Land Surface Temperature

Satellite images show the relationship between the characteristics of a landscape, and day and night surface skin temperature. Heavily forested areas remain relatively cool throughout the day, while barren and arid areas can be tens of degrees warmer. These images were acquired in the early morning and afternoon of July 6, 2011.

Satellite images show the differences in land surface temperature during the day (middle image) and at night (bottom image). Top image is a natural color image. Darker colors indicate cooler temperatures. Heavily forested areas remain relatively cool throughout the day while barren and arid areas can be significantly warmer. These images were acquired over the state of Oregon, USA, in the early morning and afternoon of July 6, 2011. Image: NASA Earth Observatory.

Land Surface Temperature (LST) describes processes such as the exchange of energy and water between the land surface and Earth's atmosphere and influences the rate and timing of plant growth. LST data can improve decision-making for water use and irrigation strategies.

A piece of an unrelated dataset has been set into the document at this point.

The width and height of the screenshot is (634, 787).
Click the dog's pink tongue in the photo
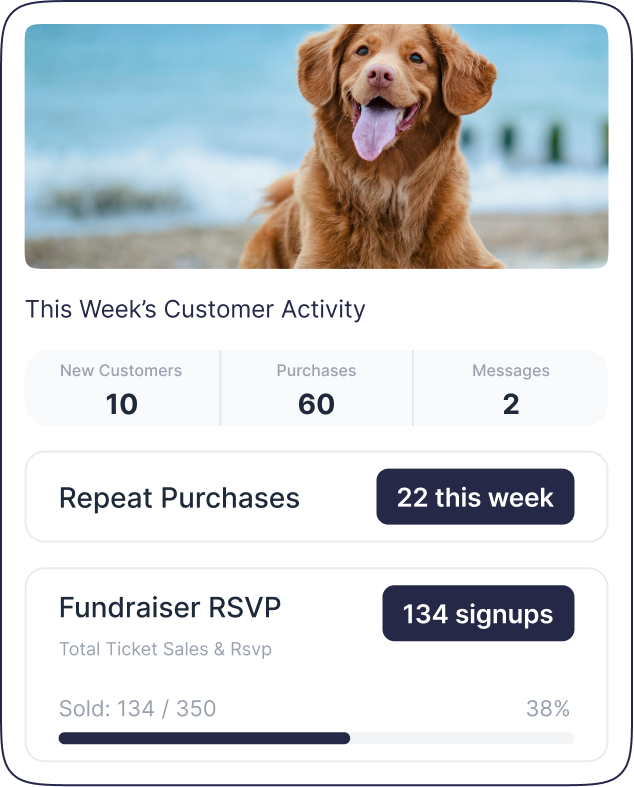pos(374,132)
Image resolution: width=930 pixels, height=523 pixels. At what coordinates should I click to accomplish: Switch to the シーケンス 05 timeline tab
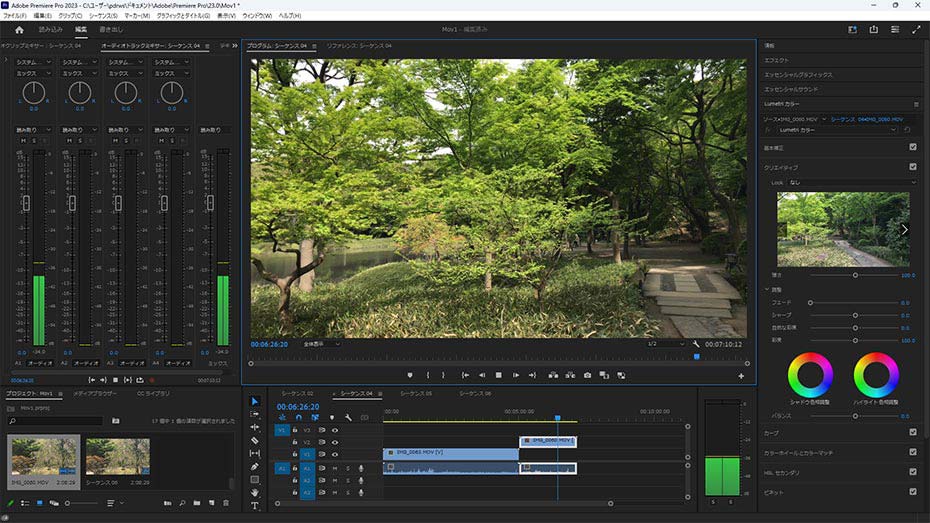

Research quality LST data products can be accessed directly from Earthdata Search and also are available through the Data Pool at LP DAAC. Data from the MODIS and ASTER instruments are available in HDF format; data from the VIIRS and ECOSTRESS instruments are available in HDF5 format:

To quickly extract a subset of ECOSTRESS, MODIS, or VIIRS data for a region of interest, use the AppEEARS tool available through LP DAAC or the subsetting tools available through NASA's Oak Ridge National Laboratory DAAC (ORNL DAAC). See the Tools for Data Access and Visualization section for additional information on both of these tools.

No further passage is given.